Romy, la primera gatita de mi vida. Una gatita con ALMA.- Para empezarnos a conocer, contaré la relación que he tenido con estos pequeños felinos a lo largo de mi vida. Será un conjunto de historias: Romy / Coco / Quillo.

Era yo una adolescente cuando me regalaron mi primer gatito. Romy era sevillana (yo vivía en un piso en Madrid)y me la dieron siendo un bebecito. Romy cabía en mi mano. Era una gatita europea blanca y gris. La llevé a casa a convivir con el resto de mi famila (éramos 5 hermanos más mi abuela y padres).

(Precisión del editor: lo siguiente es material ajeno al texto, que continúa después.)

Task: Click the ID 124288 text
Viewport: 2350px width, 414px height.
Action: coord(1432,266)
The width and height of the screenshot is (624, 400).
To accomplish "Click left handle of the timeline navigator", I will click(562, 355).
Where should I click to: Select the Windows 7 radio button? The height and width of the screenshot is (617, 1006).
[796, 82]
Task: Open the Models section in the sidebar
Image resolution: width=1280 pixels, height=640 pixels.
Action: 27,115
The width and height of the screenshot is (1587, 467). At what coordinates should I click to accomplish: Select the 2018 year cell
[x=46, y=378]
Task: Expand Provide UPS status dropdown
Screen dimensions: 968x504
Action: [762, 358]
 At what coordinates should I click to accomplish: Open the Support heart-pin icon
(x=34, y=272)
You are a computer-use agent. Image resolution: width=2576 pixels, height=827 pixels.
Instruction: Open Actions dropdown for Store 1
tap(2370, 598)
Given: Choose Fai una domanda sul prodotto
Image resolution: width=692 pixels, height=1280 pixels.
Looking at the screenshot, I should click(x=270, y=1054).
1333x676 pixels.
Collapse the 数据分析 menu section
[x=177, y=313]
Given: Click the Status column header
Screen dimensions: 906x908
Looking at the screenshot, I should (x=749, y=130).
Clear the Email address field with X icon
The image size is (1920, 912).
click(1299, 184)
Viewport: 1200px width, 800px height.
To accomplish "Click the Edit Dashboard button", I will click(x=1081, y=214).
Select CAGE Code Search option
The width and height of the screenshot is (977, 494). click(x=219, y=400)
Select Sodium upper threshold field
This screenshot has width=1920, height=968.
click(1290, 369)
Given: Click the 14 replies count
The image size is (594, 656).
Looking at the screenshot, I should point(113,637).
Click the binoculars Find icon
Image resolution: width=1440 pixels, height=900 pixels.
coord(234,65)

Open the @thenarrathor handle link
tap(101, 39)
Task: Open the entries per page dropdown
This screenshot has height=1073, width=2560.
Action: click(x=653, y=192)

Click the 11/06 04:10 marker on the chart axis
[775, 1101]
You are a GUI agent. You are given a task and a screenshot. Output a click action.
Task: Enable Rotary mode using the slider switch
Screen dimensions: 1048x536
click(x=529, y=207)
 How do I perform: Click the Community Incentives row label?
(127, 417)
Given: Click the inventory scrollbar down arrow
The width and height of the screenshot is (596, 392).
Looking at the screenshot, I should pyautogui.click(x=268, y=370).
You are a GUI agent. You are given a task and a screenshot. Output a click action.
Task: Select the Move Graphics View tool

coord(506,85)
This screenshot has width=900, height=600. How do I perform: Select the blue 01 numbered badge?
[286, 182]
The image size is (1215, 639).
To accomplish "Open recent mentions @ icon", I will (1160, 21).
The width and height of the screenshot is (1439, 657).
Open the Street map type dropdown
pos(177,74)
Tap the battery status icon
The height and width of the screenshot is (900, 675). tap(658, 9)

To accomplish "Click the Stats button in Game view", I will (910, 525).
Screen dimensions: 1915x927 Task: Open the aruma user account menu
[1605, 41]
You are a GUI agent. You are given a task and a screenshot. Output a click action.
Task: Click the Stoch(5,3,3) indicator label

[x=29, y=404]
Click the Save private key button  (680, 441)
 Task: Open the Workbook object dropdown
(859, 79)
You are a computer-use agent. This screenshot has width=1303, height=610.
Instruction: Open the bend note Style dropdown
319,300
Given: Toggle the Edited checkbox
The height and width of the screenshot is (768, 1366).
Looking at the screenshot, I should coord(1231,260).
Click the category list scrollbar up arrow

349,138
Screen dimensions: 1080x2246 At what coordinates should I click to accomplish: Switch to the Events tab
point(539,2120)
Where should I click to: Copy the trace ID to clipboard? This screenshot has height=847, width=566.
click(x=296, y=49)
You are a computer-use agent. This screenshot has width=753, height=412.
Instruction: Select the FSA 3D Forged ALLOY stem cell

Le di leche con un biberón de una muñeca y Romy fue creciendo. Es la gatita que con más cariño y... ¡ojo!, AGRADECIMIENTO hacia ella que recuerdo. Le agradezco todos los ratos en que me hacía compañía cuando estaba triste. No he visto nada igual, un gato con tal... EMPATÍA. En aquella época viví momentos personales de gran tensión y tristeza y Romy era capaz de distinguir los momentos críticos, dejar de perseguir moscas para venir a mi cama, donde yo me escondía, y acompañarme ronroneando y acurrucándose conmigo. Cuando yo estaba mejor, reiniciaba sus juegos, pero no antes. Recuerdo la compañía que me hacía cuando estudiaba, al lado de mi silla, sobre mi mesa, en las estanterías de la habitación...

Un día me fui de casa a vivir a un piso compartido y me traje a Romy conmigo. nunca había salido del piso de mis padres. Nada más llegar al piso, Romy se escondió y se puso a... LLORAR. ¿Habeis visto a algún gato llorar? A ella le resbalaban lagrimones de los ojos y yo pensaba que ese gato tenía alma, aunque no crea en esas cosas, pero, cómo definirlo, era tan especial...

Romy se acostumbró al nuevo piso, a mi nueva habitación y la vida siguió normal. ¡Cuánto endulzó mi vida en aquellos difíciles momentos! Un día por la mañana la noté extraña, tenía la carita un poco hinchada. ¿Y eso? La cosa empeoró y la hinchazón creció vertiginosamente, se puso a respirar muy rápido... La llevamos inmediatamente al veterinario pero dejó de respirar antes de la sobremesa. Supongo que no es necesario explicar mi tristeza. Yo entonces era una cría y no sabía estas cosas de Sanidad, pero decidí con un amigo enterrarla en un sitio bonito, incluso bucólico del Parque del Retiro de Madrid. Y allí la dejamos descansar.

Romy me dejó un vacío que no pude después llenar. Romy había sido tan especial, habíamos vivido tanto juntas... Remover en estos recuerdos me duele.